When You Wake Me Up

RIP sleep

(I suggest putting on Ed’s song, that I have so kindly placed on the right side of your screen if you scroll down up a bit, before starting to read. I was listening to it while I wrote this.)

It’s really early in the morning. I’m in a kind of dreamy state, and all I keep thinking is: I want a man to love me. It’s funny, and I’m smiling, because that is so random. It doesn’t have much to do with my life at the moment. I’m sixteen, I’ve never been asked out, never been liked by a guy (as far as I’m aware), and that’s fine. I’m okay with being single. I have my entire life to know what it feels like to be in love.

This might all be because I listened to some very sweet love songs last night, right before I went to bed. Ed Sheeran has a few new songs out, and one of them is called “New York”. It is so sweet, and loving, and I want a man to call me darling like that, and tell me he will be there for me at the end of the night in the back of the taxicab. Come to think of it, I want a man who can sing Ed’s songs to me.

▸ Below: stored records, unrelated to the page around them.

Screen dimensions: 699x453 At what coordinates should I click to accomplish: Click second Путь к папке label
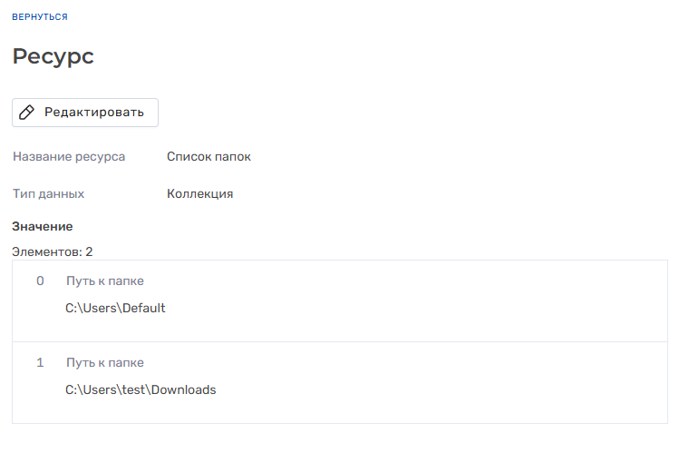(104, 363)
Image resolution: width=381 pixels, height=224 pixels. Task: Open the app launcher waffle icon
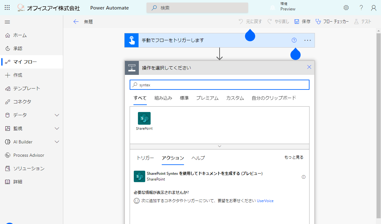click(7, 8)
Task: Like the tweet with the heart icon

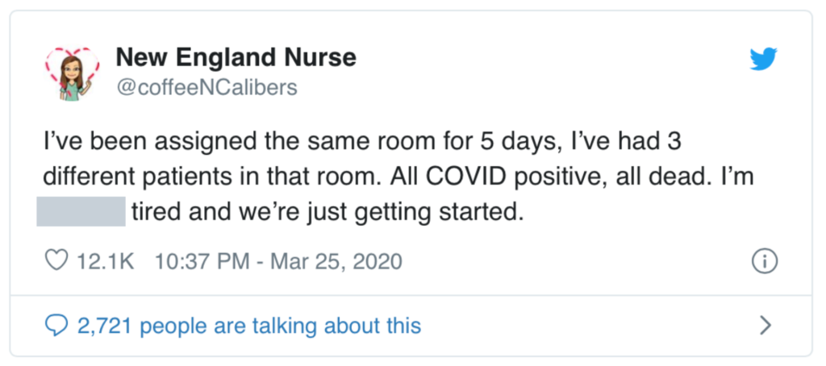Action: click(x=56, y=261)
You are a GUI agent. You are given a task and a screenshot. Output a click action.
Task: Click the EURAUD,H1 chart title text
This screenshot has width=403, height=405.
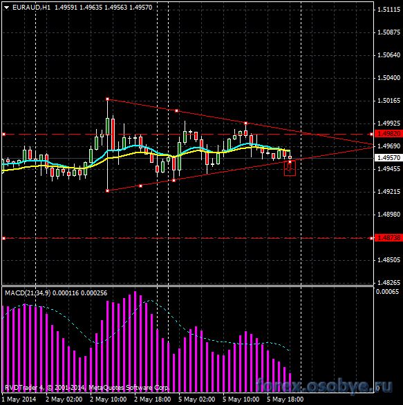click(x=31, y=8)
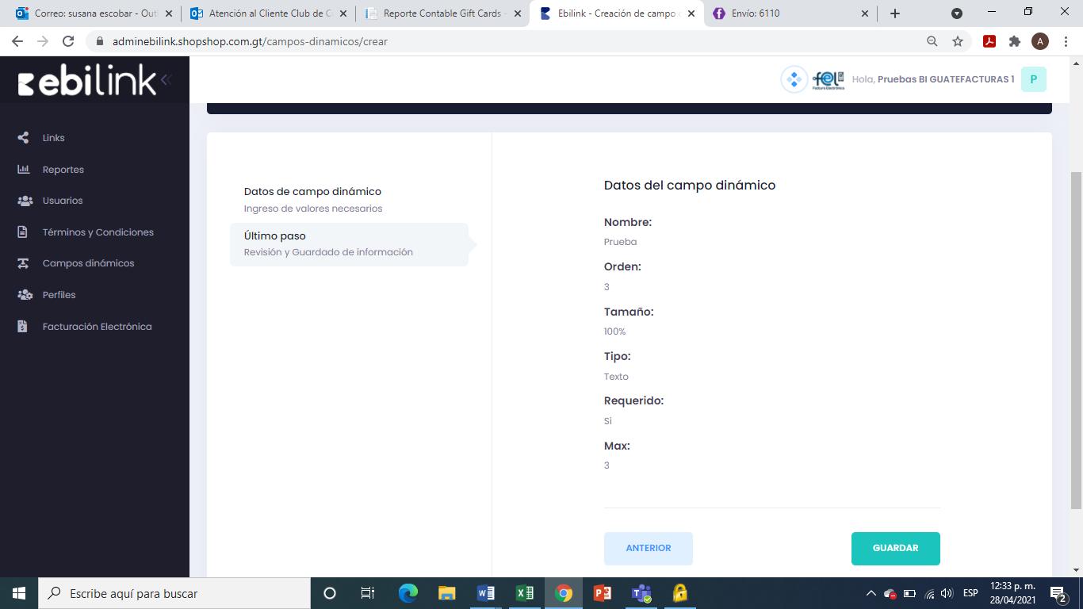
Task: Open the Términos y Condiciones document icon
Action: [24, 232]
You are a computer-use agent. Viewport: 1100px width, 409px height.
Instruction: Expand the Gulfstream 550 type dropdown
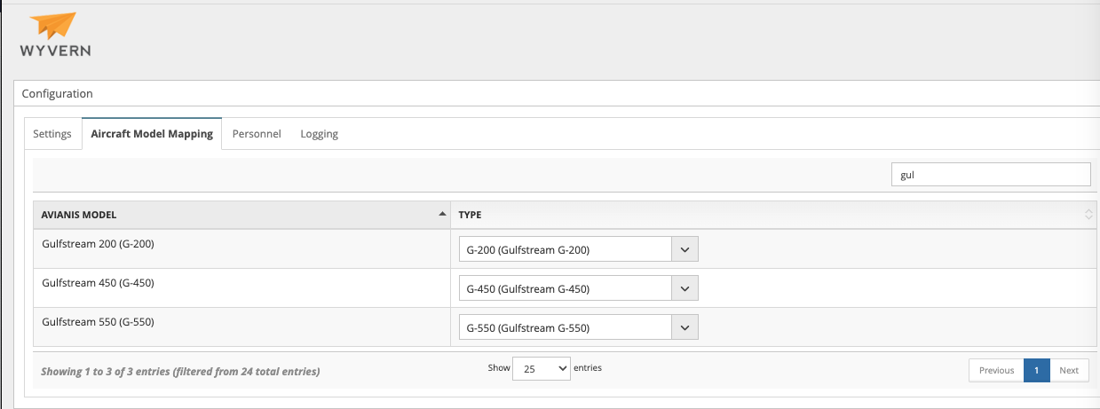[x=566, y=327]
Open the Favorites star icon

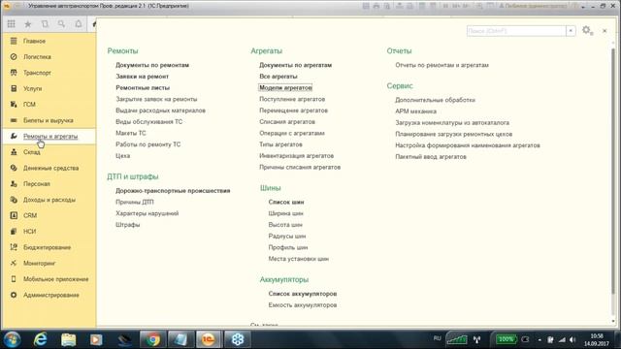point(28,24)
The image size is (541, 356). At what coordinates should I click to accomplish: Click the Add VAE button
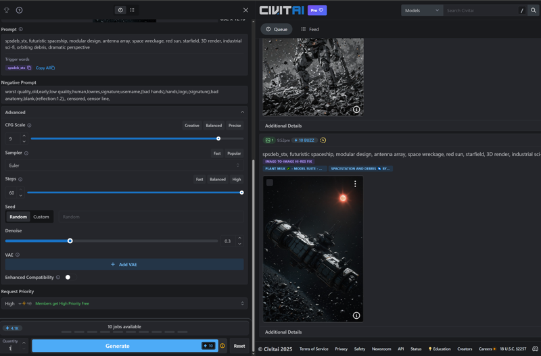pos(124,265)
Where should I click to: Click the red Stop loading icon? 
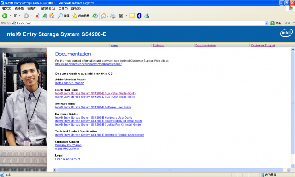coord(37,16)
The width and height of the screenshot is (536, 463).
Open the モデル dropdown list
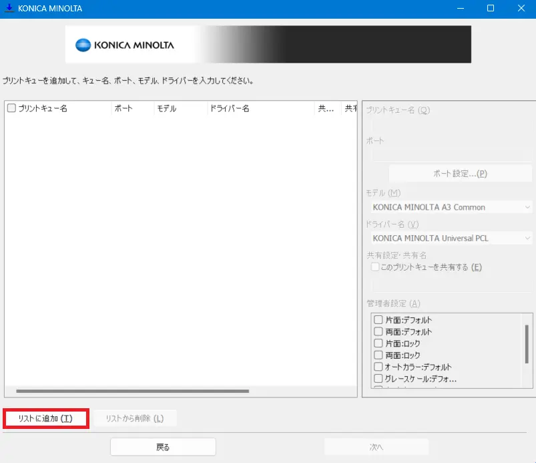(527, 207)
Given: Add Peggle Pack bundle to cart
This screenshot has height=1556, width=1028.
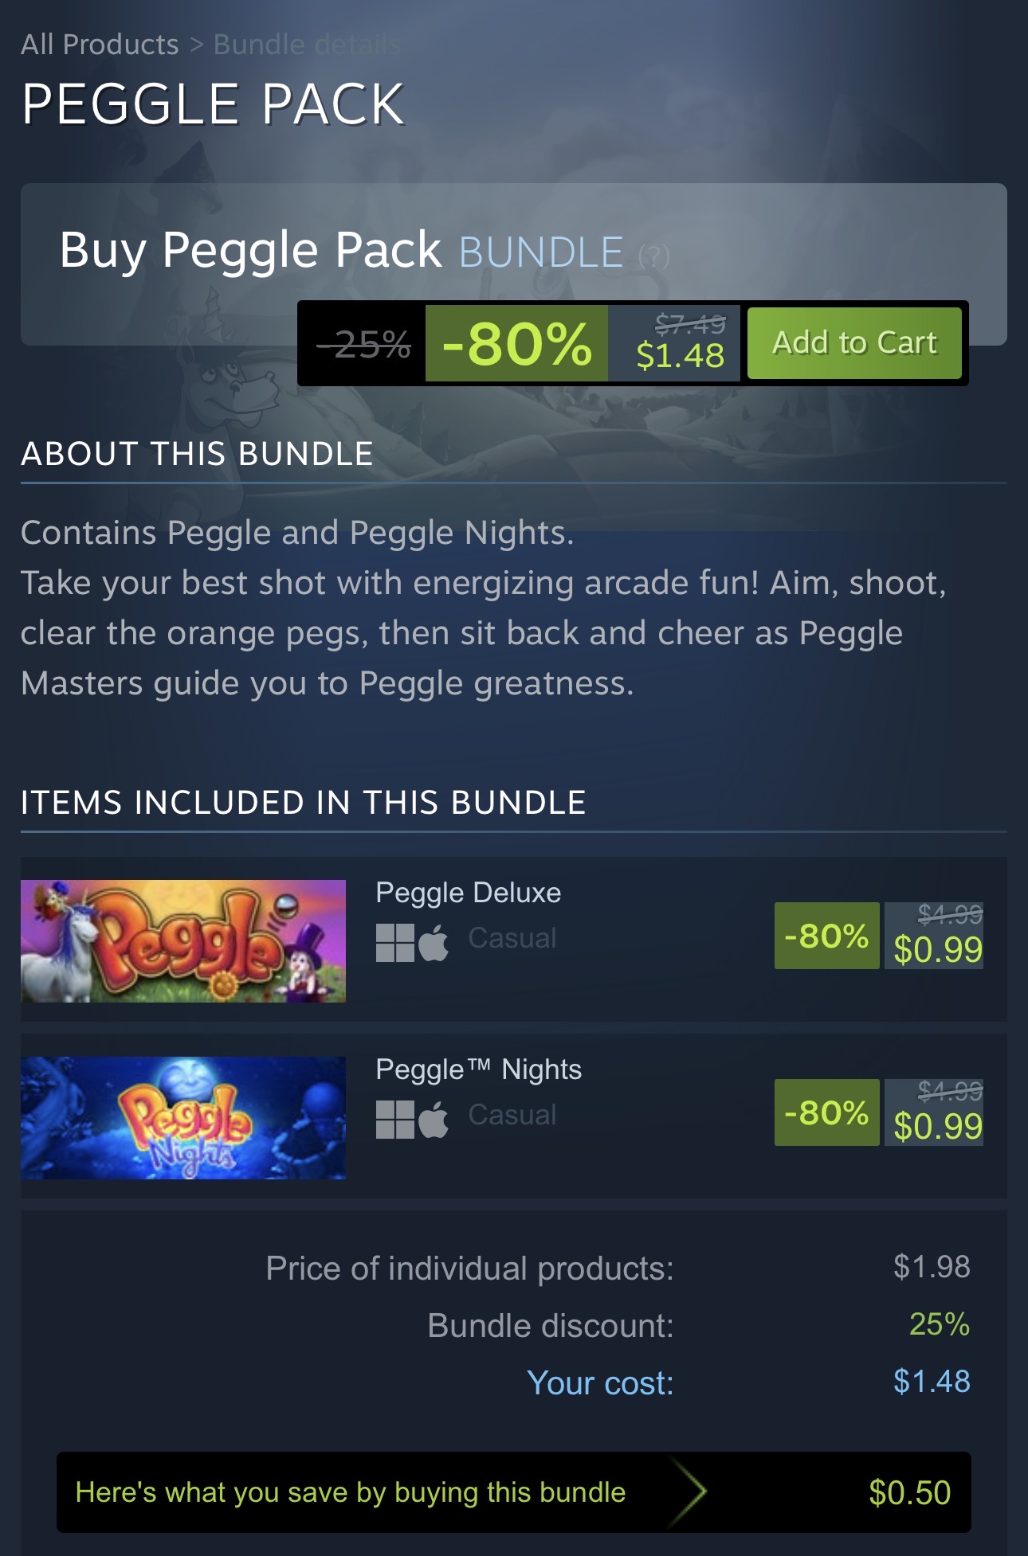Looking at the screenshot, I should (x=854, y=343).
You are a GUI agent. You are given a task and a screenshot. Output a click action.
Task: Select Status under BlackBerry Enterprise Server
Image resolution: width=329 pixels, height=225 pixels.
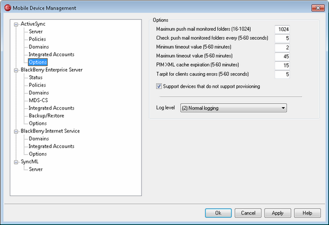click(36, 78)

It’s five in the morning, which may be contributing to the fact that I seem to have no inhibitions right now. I don’t think I would have the guts to write the previous paragraph if I were fully awake and the sun were up. Good to know: never make important decisions at this hour.

I have to have certain tests done today, and you need to be awake for three hours before they’re done. And fasting. I don’t know which I hate more. Basically, my alarm was set for 4:45, and apparently knowing you’re going to have to wake up that hour makes it very hard to fall asleep. Funny story, I didn’t. Fall asleep, that is. I am so tired. As soon as the tests are over and I’ve gotten some food in me, I have to rush to school because I’ll be late as it is, then have a full day until 4:30. Odds are, I will be feeling so sick after just a couple hours that I will need to come home. Not sleeping doesn’t do wonders for Fibromyalgia. Surprise.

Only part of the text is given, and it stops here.